**What is being asked:** Copy each line below that contains the string "Task". Case counts, so match capital and lowercase letters precisely.
[start]
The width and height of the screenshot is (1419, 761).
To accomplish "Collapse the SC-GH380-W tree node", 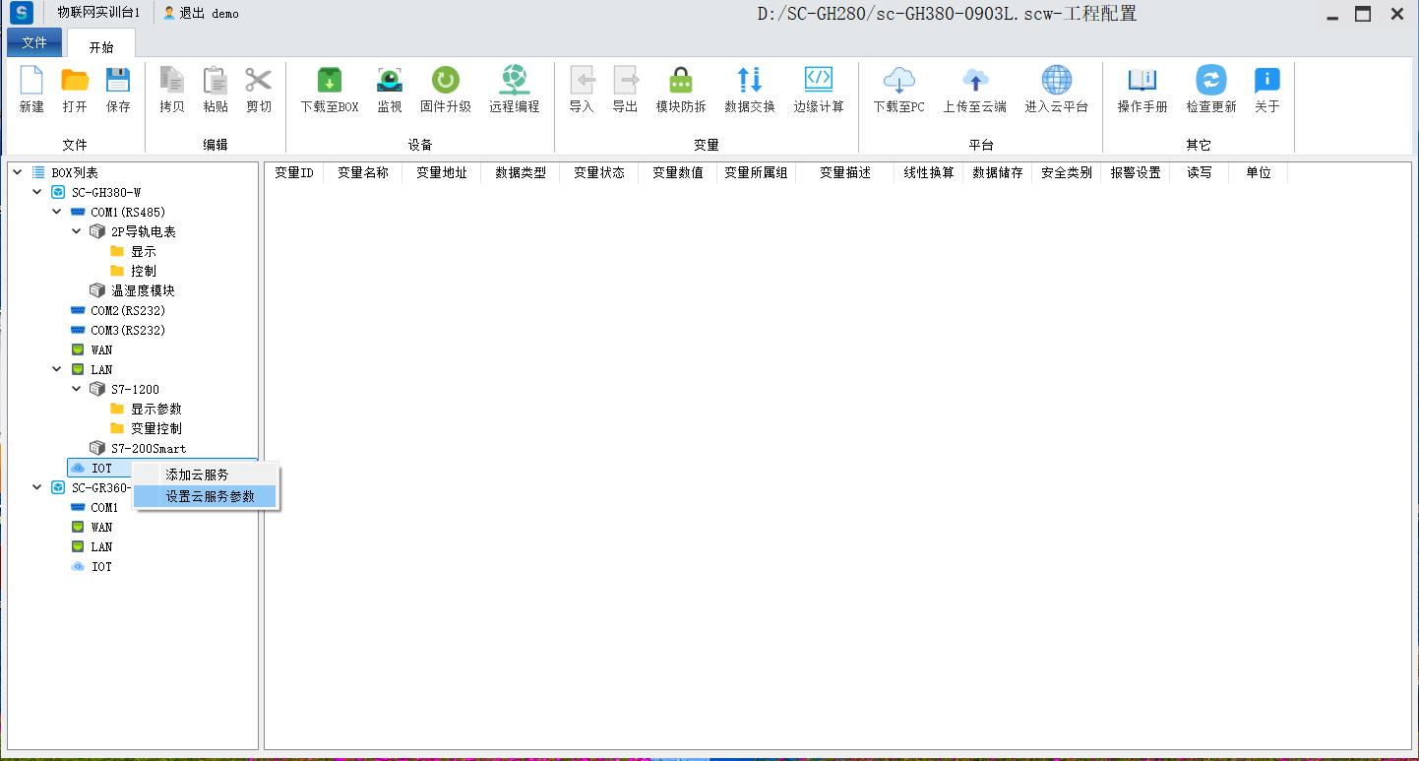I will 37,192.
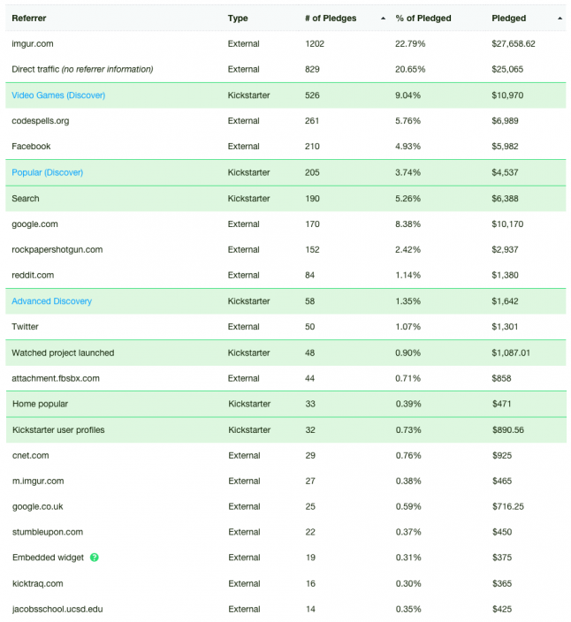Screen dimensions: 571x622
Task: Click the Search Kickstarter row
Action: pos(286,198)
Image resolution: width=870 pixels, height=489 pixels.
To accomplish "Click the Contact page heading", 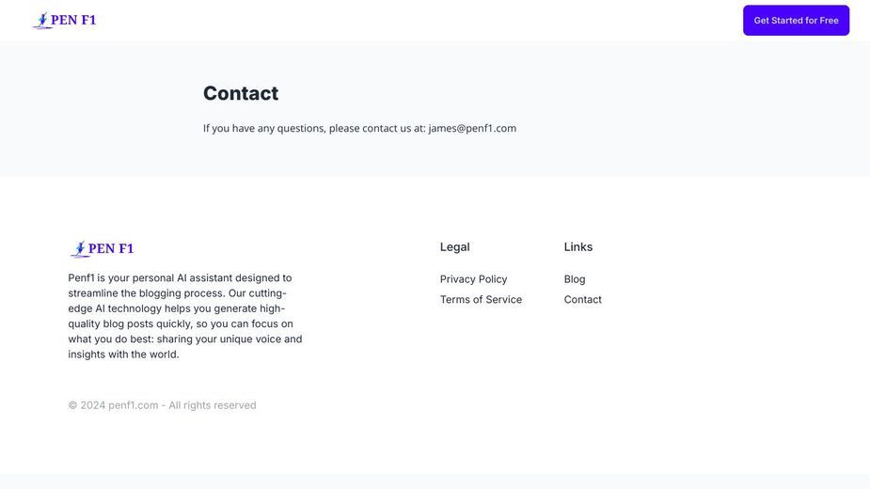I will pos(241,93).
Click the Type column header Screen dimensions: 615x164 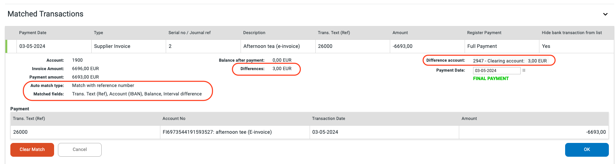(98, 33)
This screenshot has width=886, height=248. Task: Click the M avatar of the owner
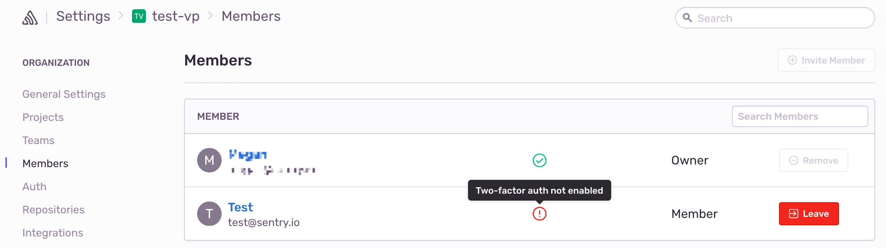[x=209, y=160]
[end]
**Exercise output:**
Task: Click the Search Kickstarter row
This screenshot has width=886, height=248. Task: Click the M avatar of the owner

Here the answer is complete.